[Start of section]

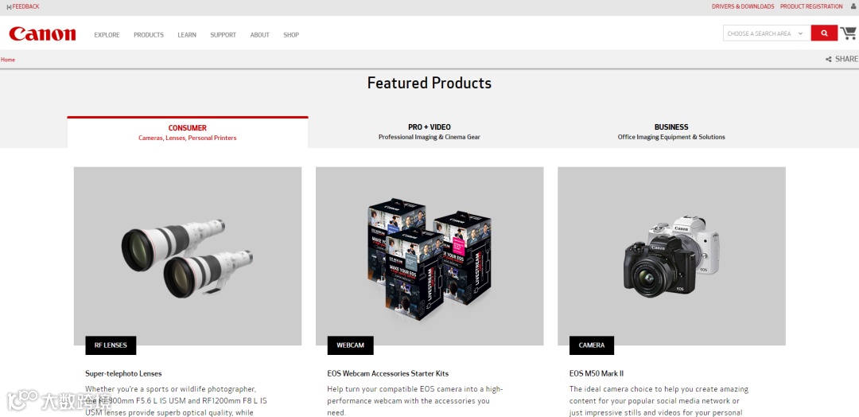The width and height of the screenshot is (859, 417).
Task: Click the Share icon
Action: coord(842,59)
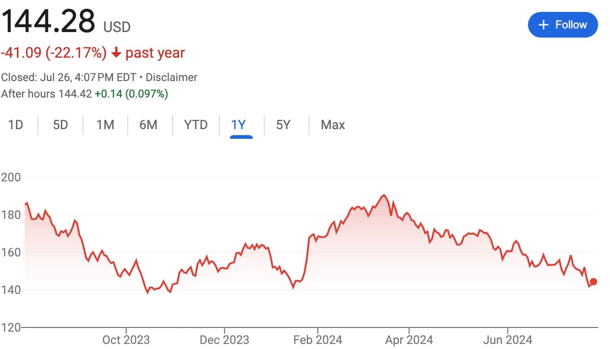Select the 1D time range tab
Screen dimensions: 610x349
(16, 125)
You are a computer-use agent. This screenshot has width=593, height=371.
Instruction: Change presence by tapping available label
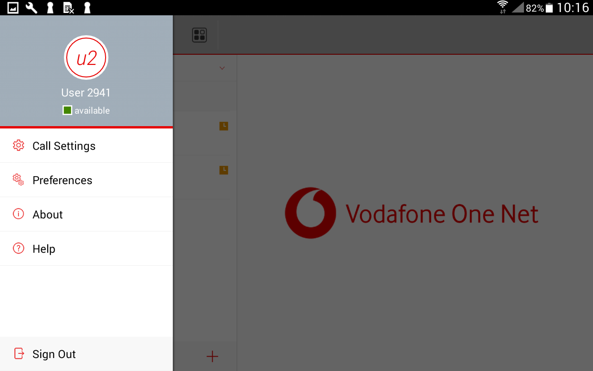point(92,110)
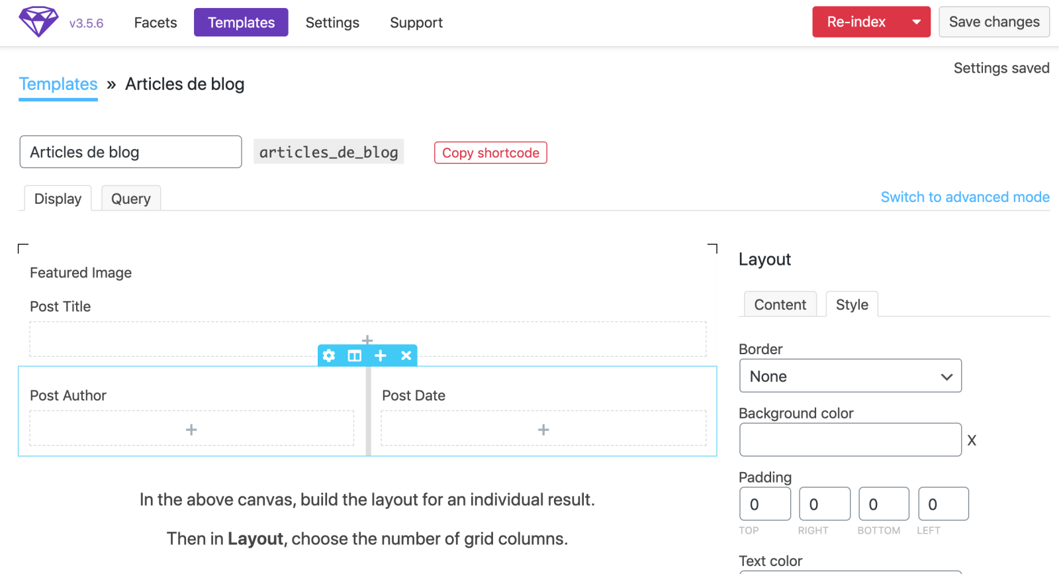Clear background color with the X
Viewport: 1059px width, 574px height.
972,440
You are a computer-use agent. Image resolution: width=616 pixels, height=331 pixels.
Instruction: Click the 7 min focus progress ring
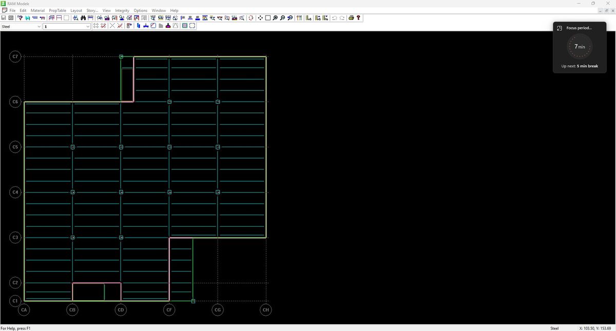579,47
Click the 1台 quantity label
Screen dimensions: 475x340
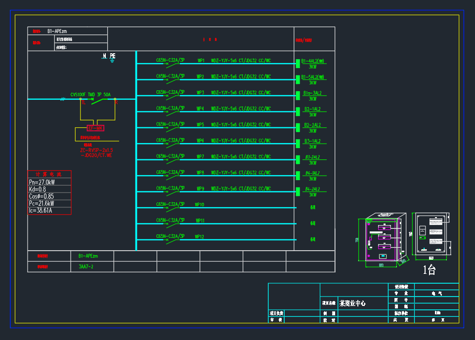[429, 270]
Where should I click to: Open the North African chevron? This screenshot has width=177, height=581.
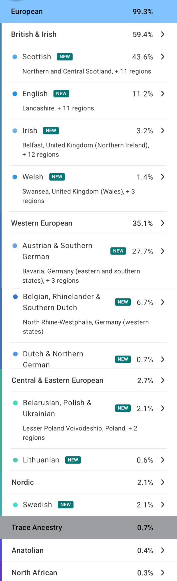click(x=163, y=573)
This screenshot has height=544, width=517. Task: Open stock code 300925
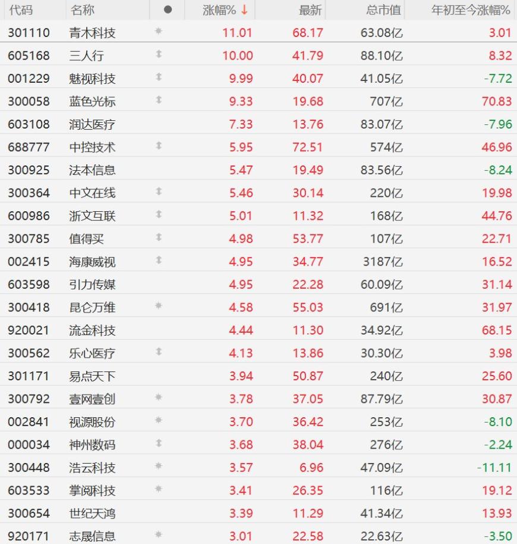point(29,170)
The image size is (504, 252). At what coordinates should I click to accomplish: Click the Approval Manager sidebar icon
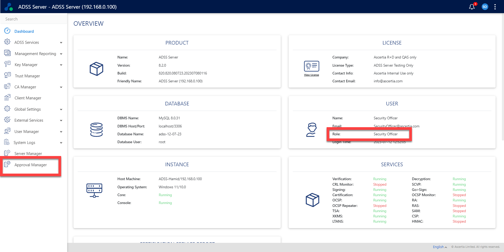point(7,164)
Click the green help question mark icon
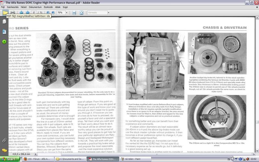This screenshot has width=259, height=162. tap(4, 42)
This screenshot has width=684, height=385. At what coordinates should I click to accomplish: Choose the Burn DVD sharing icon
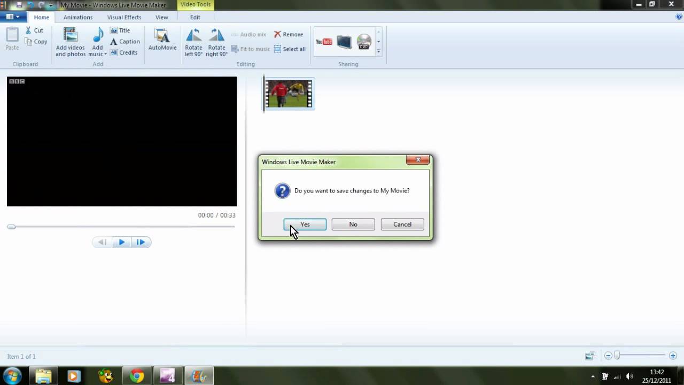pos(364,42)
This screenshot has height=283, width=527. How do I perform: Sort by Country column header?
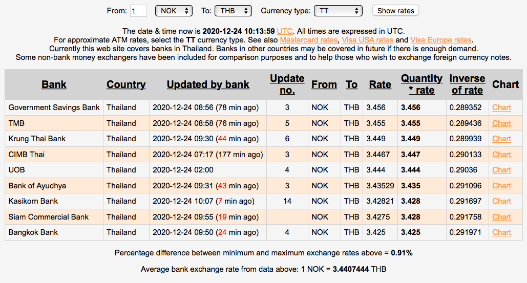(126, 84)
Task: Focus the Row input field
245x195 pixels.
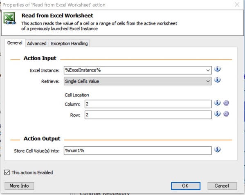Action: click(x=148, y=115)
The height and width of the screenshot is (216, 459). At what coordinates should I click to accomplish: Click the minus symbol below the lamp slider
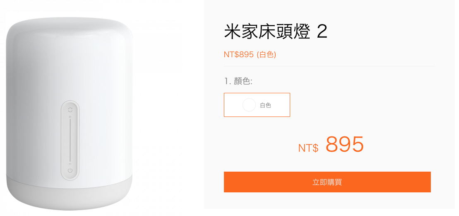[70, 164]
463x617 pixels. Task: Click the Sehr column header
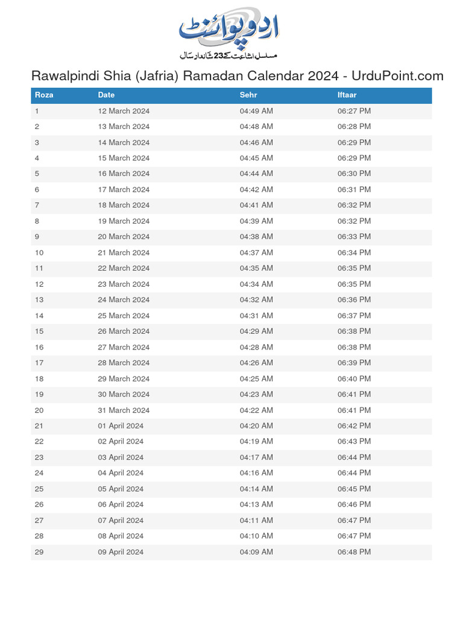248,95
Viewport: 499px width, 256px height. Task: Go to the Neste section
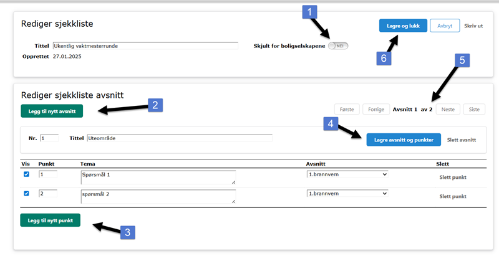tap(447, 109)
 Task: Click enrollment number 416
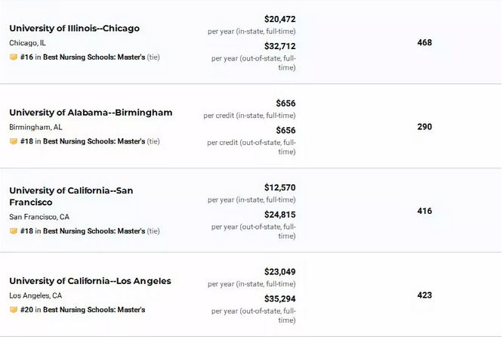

[End of section]

- DIRECTIONS FOR THIS TASK
Write out exactly, and only, the lines from the line holding "Where should I" through the end of the data, inclusive, without any pictures.

- SOLUTION TO THIS PROBLEM
Where should I click to: Open the North African chevron? This screenshot has width=177, height=581.
click(x=163, y=573)
This screenshot has height=544, width=517. Task: Open stock code 300925
point(29,170)
The image size is (504, 252). At what coordinates should I click to accomplish: Click the Approval Manager sidebar icon
point(7,164)
Click the green help question mark icon
This screenshot has width=259, height=162. tap(4, 42)
This screenshot has width=684, height=385. At what coordinates should I click to accomplish: Choose the Burn DVD sharing icon
pos(364,42)
This screenshot has height=283, width=527. How do I perform: Sort by Country column header?
(126, 84)
Task: Focus the Row input field
245x195 pixels.
Action: click(x=148, y=115)
The height and width of the screenshot is (216, 459). At what coordinates should I click to accomplish: Click the minus symbol below the lamp slider
[70, 164]
463x617 pixels. Task: Click the Sehr column header
248,95
Viewport: 499px width, 256px height. Task: Go to the Neste section
tap(447, 109)
 Task: Click enrollment number 416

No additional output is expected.